EXTRACT PROVIDED.
--------------------------------
Romans 8 is arguably among the most meaningful chapters in the entire Bible. However, it picks up, carries forward and reflects the ongoing conflict between God and sin. Christ defeated sin at Calvary’s cross. But it’s as if sin didn’t yet get that message. It still wreaks havoc not just in God’s beloved world, but also in God’s adopted children.

“There is,” it’s as if Paul shouts in verse 1, “no [ouden] condemnation [katakrima] for those who are in Christ Jesus.” Those who have received God’s amazing grace with our faith don’t have to fear hearing God solemn, “I never knew you.” The apostle insists people whom God has graciously united to Jesus Christ no longer need to live under what The Message paraphrases as the “continuous, low-lying black cloud” that is the worry that God will eternally reject us.

After all, “through Christ the law [nomos] of the Spirit who gives life [zoes] has set [us] free [eleutherosen] from the law of sin [hamartias] and death [thanatou]” (2). While the Scriptures employ the term nomos (“law”) in a number of ways, here the apostle seems to use it as a word for power. So as the New Living Translation of the Bible (NLT) paraphrases verse 2, Paul insists, “the power of the life-giving Spirit has freed you from the power of sin that leads to death.”

But, of course, sin still “flexes its muscles,” even in Christians’ lives. In this Sunday’s Epistolary Lesson Paul repeatedly refers to that persistence by referring to, among other things, “the flesh” [tes sarkos]. While the Greek word can be used to describe human or animal flesh, the apostle appears to have something slightly different in mind here. The NLT and Message both paraphrase sarkos as “the sinful nature.” So “the flesh” seems to reflect human’s natural slavery to sin, Satan and death.
--------------------------------
ROWS.

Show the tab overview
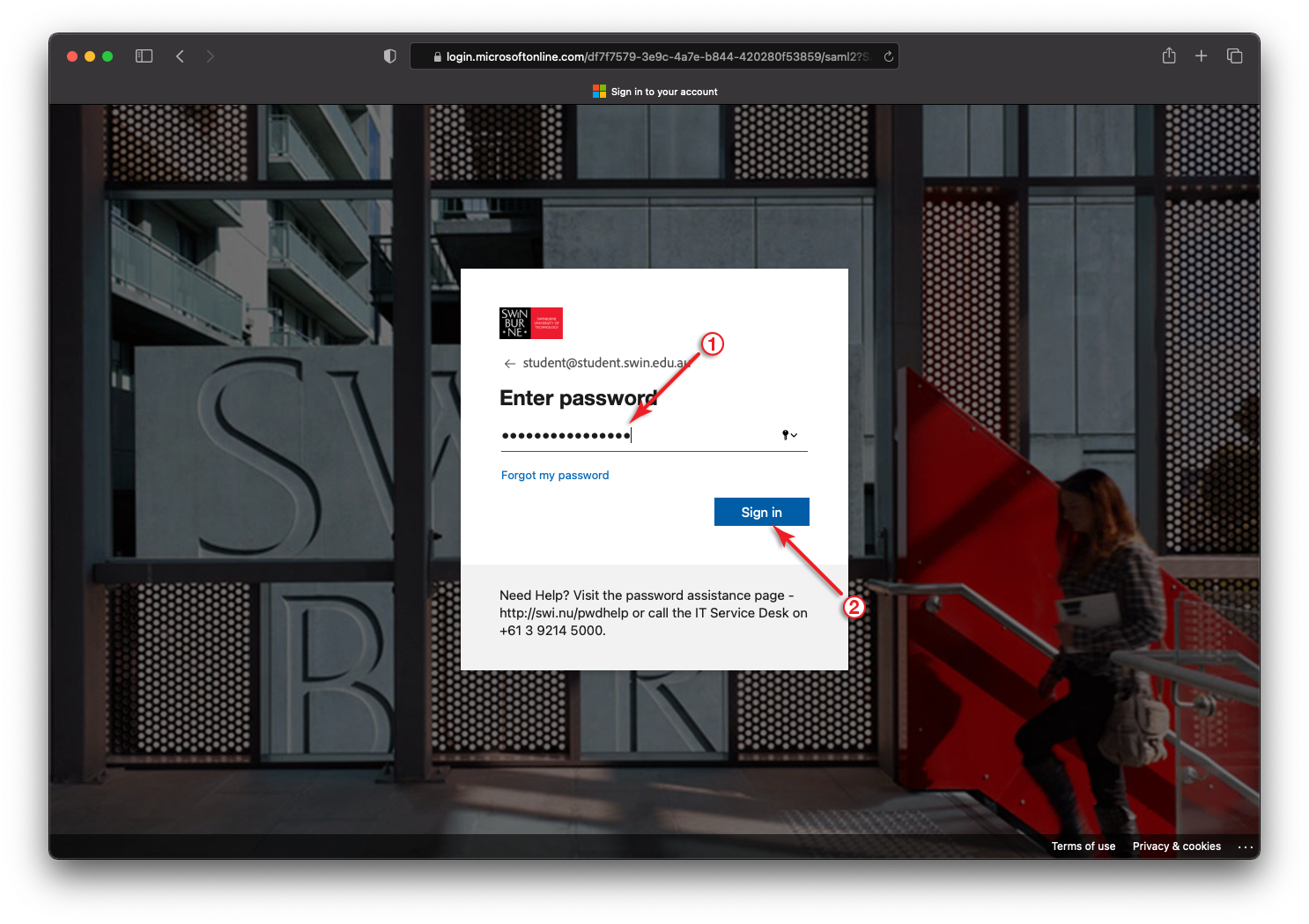1309x924 pixels. [1234, 56]
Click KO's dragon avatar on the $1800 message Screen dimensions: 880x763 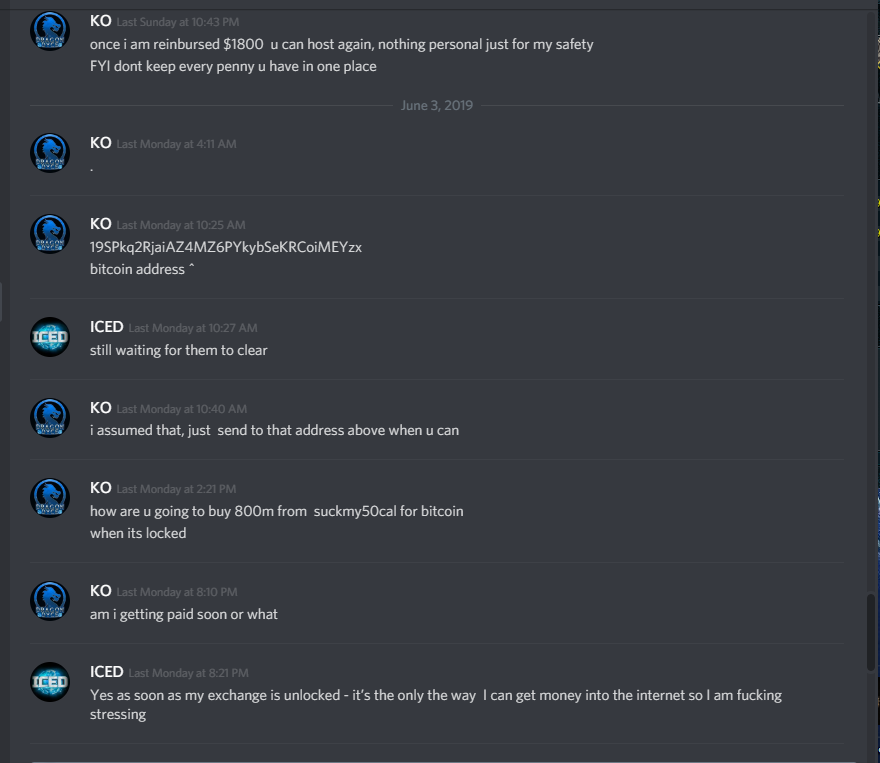tap(50, 31)
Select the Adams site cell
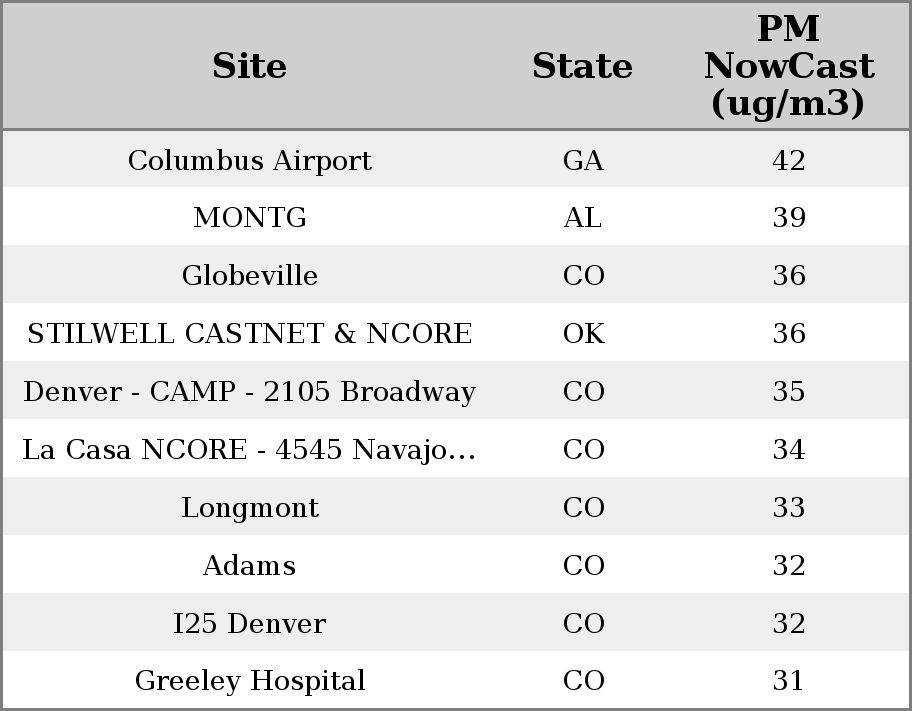The height and width of the screenshot is (711, 912). [250, 566]
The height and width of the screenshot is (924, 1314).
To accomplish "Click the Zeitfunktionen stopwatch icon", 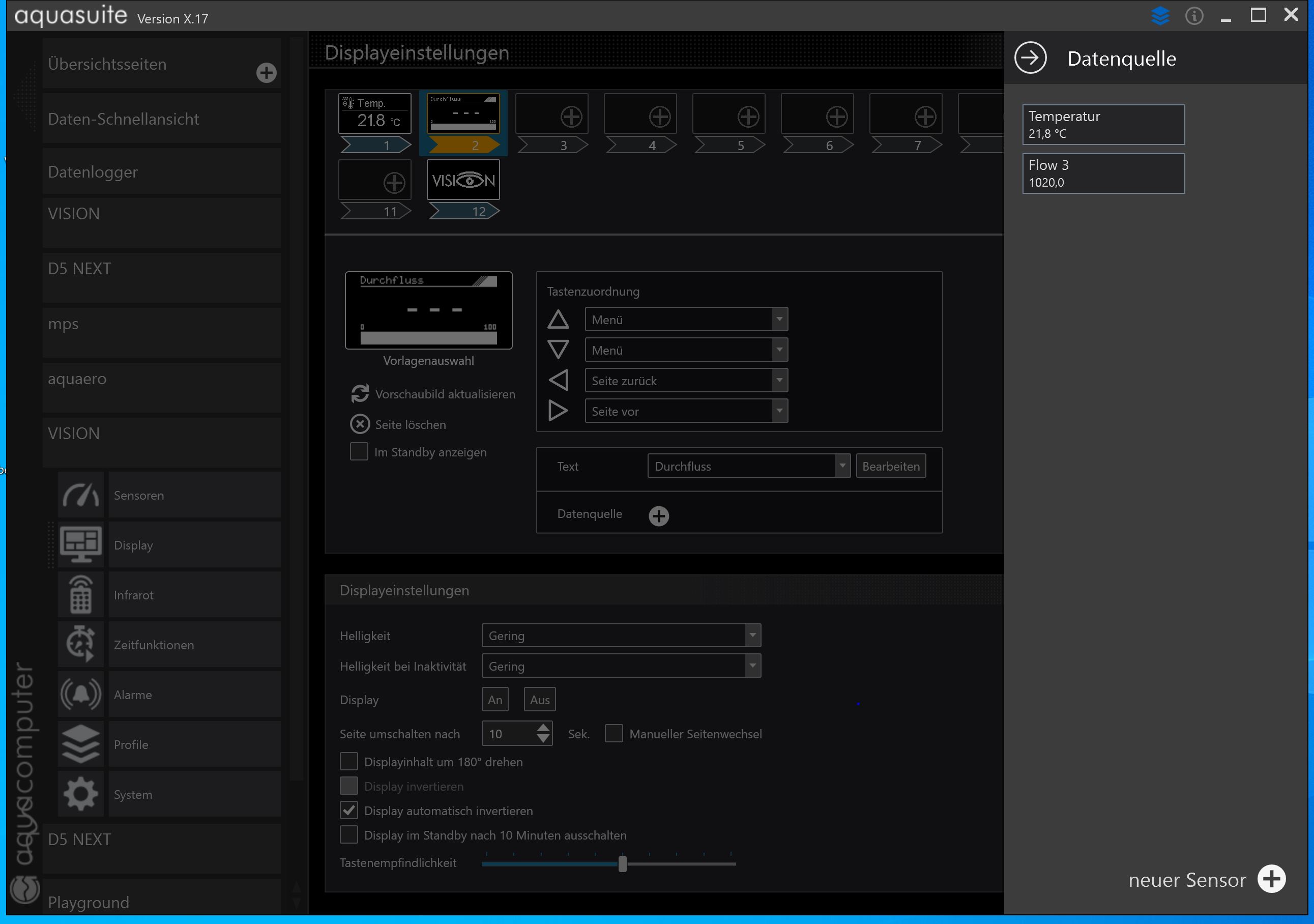I will [80, 645].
--------------------------------
GIVEN TASK A. Write out everything in the Romans 8 commentary from "Romans 8 is" down to "eternally reject us.", word for word.
GIVEN TASK B. Translate this sentence from the Romans 8 commentary into Spanish: "Christ defeated sin at Calvary’s cross."
The listing stands apart from the Romans 8 commentary and is separate material.

FULL SOLUTION A.
Romans 8 is arguably among the most meaningful chapters in the entire Bible. However, it picks up, carries forward and reflects the ongoing conflict between God and sin. Christ defeated sin at Calvary’s cross. But it’s as if sin didn’t yet get that message. It still wreaks havoc not just in God’s beloved world, but also in God’s adopted children.

“There is,” it’s as if Paul shouts in verse 1, “no [ouden] condemnation [katakrima] for those who are in Christ Jesus.” Those who have received God’s amazing grace with our faith don’t have to fear hearing God solemn, “I never knew you.” The apostle insists people whom God has graciously united to Jesus Christ no longer need to live under what The Message paraphrases as the “continuous, low-lying black cloud” that is the worry that God will eternally reject us.

FULL SOLUTION B. Cristo derrotó el pecado en la cruz del Calvario.